Applying json to an already-decoded field. When the request has Content-Type: application/json, the body is decoded before it reaches your validator. The field is already a PHP array, so the json rule fails. Use json only for fields where JSON is submitted as a raw string.
No max on array length. Every wildcard rule multiplies by the element count. Without an upper bound, a malicious client can submit a massive array and tie up your server. Treat max on arrays the same way you treat max on strings – always set it for public endpoints.
Nested error messages are unreadable without :attribute replacement. Default messages for nested array fields produce keys like items.0.options.1.value – meaningless to end users. Always provide custom messages or override attributes() in Form Requests that handle array input.

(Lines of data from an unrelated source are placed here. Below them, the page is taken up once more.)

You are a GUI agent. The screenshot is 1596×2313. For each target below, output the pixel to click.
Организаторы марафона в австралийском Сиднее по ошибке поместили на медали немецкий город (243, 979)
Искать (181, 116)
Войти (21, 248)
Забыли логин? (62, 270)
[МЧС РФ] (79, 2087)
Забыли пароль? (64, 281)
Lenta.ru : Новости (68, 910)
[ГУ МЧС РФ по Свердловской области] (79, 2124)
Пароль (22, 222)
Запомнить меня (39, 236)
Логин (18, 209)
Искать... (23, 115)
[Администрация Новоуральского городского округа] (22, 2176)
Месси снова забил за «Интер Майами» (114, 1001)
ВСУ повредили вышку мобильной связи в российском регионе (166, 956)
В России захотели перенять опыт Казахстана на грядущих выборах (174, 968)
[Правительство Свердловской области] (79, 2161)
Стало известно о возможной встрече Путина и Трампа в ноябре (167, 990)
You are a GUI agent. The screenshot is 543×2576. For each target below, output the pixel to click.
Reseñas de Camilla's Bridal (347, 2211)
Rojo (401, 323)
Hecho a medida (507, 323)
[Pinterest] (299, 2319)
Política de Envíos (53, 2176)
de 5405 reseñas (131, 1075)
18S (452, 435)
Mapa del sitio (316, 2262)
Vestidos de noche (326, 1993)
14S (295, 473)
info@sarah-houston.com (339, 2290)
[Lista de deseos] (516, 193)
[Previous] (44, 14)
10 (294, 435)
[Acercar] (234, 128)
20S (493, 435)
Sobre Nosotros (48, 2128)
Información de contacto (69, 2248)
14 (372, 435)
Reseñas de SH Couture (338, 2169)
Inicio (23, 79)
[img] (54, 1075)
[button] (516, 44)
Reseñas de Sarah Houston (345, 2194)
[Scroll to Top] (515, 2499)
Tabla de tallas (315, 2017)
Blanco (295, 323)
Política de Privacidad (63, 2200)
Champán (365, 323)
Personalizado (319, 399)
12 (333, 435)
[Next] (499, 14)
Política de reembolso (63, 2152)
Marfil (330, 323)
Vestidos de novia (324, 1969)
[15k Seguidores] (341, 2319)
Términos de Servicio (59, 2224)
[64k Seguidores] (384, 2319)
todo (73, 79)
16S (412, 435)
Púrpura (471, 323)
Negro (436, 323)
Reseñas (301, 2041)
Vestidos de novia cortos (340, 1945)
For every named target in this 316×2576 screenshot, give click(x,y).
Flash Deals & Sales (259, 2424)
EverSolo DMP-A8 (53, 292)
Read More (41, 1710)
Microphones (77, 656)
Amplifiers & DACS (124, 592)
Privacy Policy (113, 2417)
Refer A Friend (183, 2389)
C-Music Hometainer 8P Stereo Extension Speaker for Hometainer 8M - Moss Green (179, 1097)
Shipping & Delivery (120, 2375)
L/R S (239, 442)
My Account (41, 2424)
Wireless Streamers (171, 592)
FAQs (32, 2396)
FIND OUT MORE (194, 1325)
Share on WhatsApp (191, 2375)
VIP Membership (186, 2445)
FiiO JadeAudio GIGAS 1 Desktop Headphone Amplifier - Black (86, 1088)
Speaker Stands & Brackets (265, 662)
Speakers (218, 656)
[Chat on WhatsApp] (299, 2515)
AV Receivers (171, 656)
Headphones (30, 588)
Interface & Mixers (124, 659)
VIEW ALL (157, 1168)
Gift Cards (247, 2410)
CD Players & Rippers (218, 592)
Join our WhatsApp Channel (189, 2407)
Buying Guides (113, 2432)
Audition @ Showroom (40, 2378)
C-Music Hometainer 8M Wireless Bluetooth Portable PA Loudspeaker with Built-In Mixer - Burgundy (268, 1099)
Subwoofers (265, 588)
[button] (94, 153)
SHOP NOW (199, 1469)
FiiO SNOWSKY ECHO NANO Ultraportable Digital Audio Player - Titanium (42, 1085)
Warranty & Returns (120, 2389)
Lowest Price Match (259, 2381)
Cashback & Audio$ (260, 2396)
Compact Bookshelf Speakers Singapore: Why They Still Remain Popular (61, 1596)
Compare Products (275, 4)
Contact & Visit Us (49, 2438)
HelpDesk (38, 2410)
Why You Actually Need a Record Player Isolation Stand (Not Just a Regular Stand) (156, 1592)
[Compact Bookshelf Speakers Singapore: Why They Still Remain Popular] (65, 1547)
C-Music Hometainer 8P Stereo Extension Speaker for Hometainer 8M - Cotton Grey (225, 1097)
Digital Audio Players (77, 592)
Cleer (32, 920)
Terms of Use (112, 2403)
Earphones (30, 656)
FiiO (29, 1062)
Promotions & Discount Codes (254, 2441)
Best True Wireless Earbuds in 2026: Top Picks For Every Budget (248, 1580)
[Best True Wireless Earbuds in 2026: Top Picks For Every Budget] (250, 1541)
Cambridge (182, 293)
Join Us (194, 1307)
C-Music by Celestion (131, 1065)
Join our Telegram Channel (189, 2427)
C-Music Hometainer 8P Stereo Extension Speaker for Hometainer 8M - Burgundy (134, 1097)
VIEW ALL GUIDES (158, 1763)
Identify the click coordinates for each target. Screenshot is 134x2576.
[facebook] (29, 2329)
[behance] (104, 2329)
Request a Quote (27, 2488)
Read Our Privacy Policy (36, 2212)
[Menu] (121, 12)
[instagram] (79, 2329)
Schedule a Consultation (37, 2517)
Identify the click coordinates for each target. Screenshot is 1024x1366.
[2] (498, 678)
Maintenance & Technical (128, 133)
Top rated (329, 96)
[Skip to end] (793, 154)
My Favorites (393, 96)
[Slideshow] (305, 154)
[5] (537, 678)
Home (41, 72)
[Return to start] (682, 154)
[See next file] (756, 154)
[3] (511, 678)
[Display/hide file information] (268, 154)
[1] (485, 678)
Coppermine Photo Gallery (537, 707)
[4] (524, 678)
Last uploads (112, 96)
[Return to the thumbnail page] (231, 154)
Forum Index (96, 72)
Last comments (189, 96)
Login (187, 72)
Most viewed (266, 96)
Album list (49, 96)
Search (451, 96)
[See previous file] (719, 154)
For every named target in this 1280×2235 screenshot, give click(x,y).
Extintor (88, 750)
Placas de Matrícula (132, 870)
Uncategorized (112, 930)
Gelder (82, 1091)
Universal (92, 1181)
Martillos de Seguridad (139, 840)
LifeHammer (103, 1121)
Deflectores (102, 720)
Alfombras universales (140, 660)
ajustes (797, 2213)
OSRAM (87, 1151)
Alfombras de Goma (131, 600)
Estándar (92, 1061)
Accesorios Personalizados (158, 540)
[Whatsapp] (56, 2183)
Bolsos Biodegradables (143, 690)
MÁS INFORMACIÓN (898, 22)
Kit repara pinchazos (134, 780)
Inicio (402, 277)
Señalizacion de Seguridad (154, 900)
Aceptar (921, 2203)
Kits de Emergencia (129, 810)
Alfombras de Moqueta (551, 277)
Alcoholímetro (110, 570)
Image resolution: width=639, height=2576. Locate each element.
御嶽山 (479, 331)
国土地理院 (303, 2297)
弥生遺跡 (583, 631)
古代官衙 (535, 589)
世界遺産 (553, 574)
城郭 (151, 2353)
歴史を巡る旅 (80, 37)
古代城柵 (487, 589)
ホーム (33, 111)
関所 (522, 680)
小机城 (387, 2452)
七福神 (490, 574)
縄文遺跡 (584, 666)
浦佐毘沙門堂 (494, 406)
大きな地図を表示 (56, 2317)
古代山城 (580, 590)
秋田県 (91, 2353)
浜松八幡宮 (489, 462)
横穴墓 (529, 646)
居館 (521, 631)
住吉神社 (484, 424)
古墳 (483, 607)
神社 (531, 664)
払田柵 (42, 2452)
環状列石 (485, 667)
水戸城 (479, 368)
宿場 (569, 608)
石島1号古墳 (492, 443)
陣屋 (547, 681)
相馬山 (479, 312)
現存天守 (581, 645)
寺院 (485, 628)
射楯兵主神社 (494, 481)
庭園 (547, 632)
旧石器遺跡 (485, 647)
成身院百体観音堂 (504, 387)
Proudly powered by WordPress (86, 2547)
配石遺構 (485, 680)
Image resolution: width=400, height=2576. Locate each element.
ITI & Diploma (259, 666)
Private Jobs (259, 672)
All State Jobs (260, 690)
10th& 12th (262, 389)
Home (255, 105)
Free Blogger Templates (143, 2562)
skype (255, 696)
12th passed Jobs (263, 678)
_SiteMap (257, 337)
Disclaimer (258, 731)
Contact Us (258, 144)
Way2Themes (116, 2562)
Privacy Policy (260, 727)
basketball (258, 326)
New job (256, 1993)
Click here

in_array rule requires a wildcard path. Writing in_array:colors will not work – the rule expects a dotted path to the values of another field, such as in_array:colors.*. Without the .* suffix, the comparison target is the array itself (a single value), not its elements.
Building a custom rule is the right call when none of the built-in array rules match your constraint – for example, validating that array values follow a specific sort order or that a JSON structure matches an external schema definition.